O CNJ (Conselho Nacional de Justiça) determinou, nesta terça-feira (9), a abertura de um processo disciplinar para avaliar a conduta da desembargadora Tânia Garcia de Freitas Borges, presidente do TRE/MS (Tribunal Regional Eleitoral de Mato Grosso do Sul). Com isso, a desembargadora será afastada de função.

Com a aprovação do CNJ, a corregedoria pediu que a presidente seja afastada do cargo de desembargadora e da presidência do Tribunal de forma cautelar durante a condução do processo disciplinar.

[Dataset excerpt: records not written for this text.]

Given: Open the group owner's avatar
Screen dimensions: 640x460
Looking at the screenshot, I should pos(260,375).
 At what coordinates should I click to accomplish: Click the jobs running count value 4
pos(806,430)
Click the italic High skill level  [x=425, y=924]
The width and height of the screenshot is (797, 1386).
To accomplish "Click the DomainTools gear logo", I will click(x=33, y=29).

O relator do caso, ministro Humberto Martins, votou a favor do afastamento da desembargadora por entender que ela teria atuado “para beneficiar seu filho”. O ministro citou o fato da magistrada ter usado carro oficial para se deslocar até a cidade de Três Lagoas para supostamente auxiliar o filho que estava preso.

O presidente do CNJ, ministro Dias Toffoli, acompanhou o entendimento do relator e citou o fato das eleições estarem em andamento no Estado. “Como se dá a presidência de um tribunal regional eleitoral nas mãos de alguém que estará respondendo pela abertura do processo administrativo disciplinar”, questiona o ministro.

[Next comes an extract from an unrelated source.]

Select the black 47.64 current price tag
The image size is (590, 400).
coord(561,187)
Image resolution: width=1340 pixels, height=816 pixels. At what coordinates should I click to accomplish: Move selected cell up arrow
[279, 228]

Advogado de defesa de Tânia, Cesar Roberto Bitencourt, afirmou que a situação do auxílio da desembargadora foi alterada.

“Se transformou numa bolha, um simples fato distorcido, trazendo informações inverídicas que não correspondem à veracidade dos fatos. Teria sido muito simples se a investigada não fosse duas coisas: mulher, o que é extremamente grave, e o segundo, oriundo do quinto do Ministério Público”, disse. Ao Jornal Midiamax, o TRE-MS (Tribunal Regional Eleitoral) afirmou que ainda não foi notificado sobre a decisão do CNJ.

O caso

O CNJ avalia se Tânia Garcia de Freitas Borges influenciou na liberação do filho Breno, que estava preso em Três Lagoas acusado de tráfico de drogas e porte ilegal de arma em 2017. Tânia é investigada porque teria usado carro oficial para retirar o filho do presídio e encaminhar a uma clínica psiquiátrica.

A 4ª Câmara Cível do TJ-MS (Tribunal de Justiça de Mato Grosso do Sul) arquivou a ação de improbidade administrativa contra a presidente do TRE, movida pelos promotores Adriano Lobo Viana de Resende, Marcos Alex Vera de Oliveira e Humberto Lapa Ferri, em junho deste ano.